(Screenshot and document pointing data)
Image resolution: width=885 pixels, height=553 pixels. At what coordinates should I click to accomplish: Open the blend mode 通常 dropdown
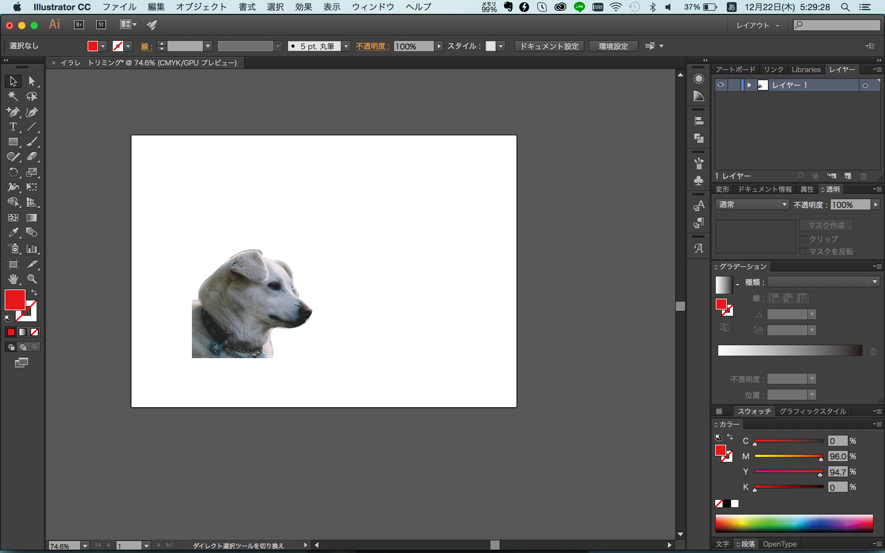click(x=752, y=205)
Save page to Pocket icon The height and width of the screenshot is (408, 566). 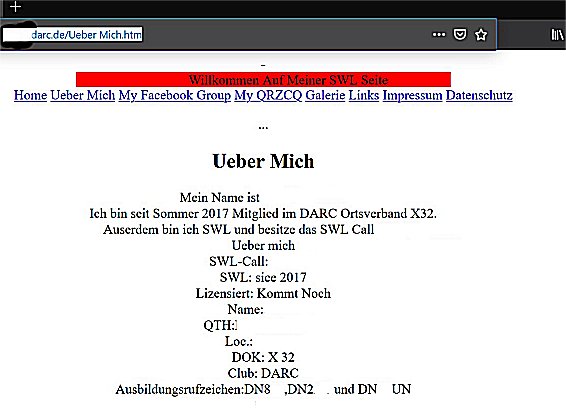(x=460, y=35)
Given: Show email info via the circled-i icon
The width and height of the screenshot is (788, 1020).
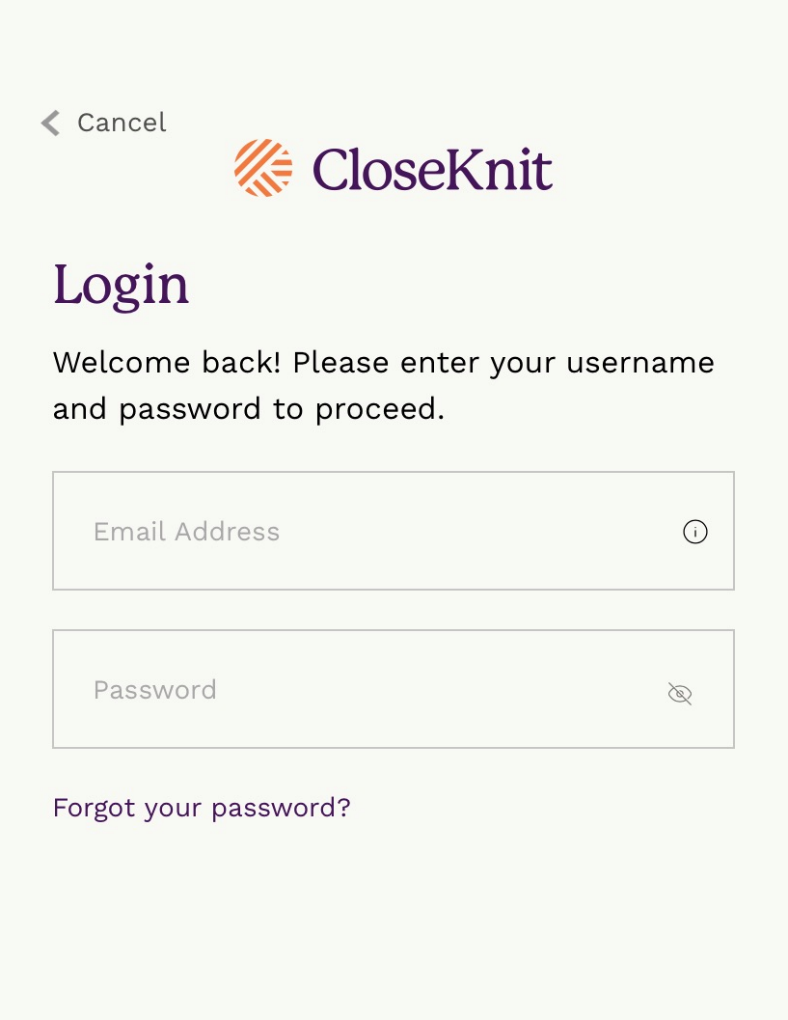Looking at the screenshot, I should click(695, 532).
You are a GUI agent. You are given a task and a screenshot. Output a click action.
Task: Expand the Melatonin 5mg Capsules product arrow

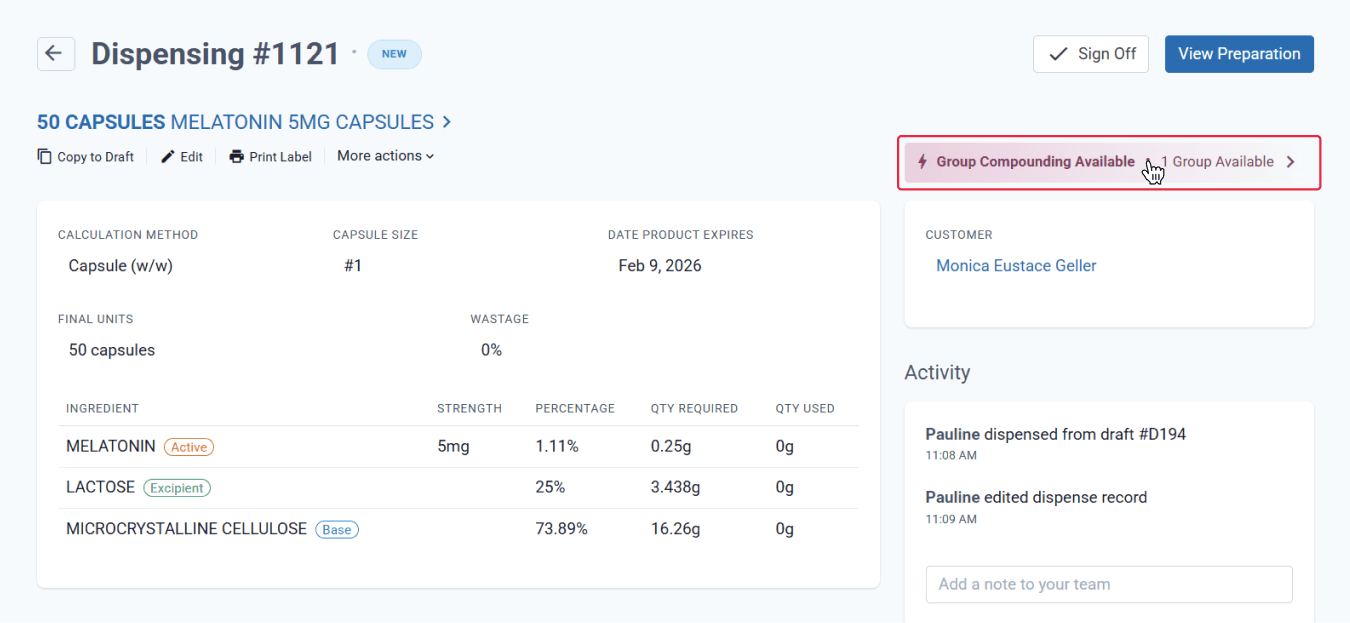[x=447, y=122]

■ What needs to be done
Arrange the rows from the line containing "You are a GUI" through the end of the rows as a two-column CSV with the headers "prompt" and "answer", giving one CSV line for each row. Put each row's text and answer in their own quoted fields, replace line breaks with spaces, and omit the pictures.

■ Output of the exercise
prompt,answer
"You are a GUI agent. You are given a task and a screenshot. Output a click action. Task: Expand the Melatonin 5mg Capsules product arrow","[x=447, y=122]"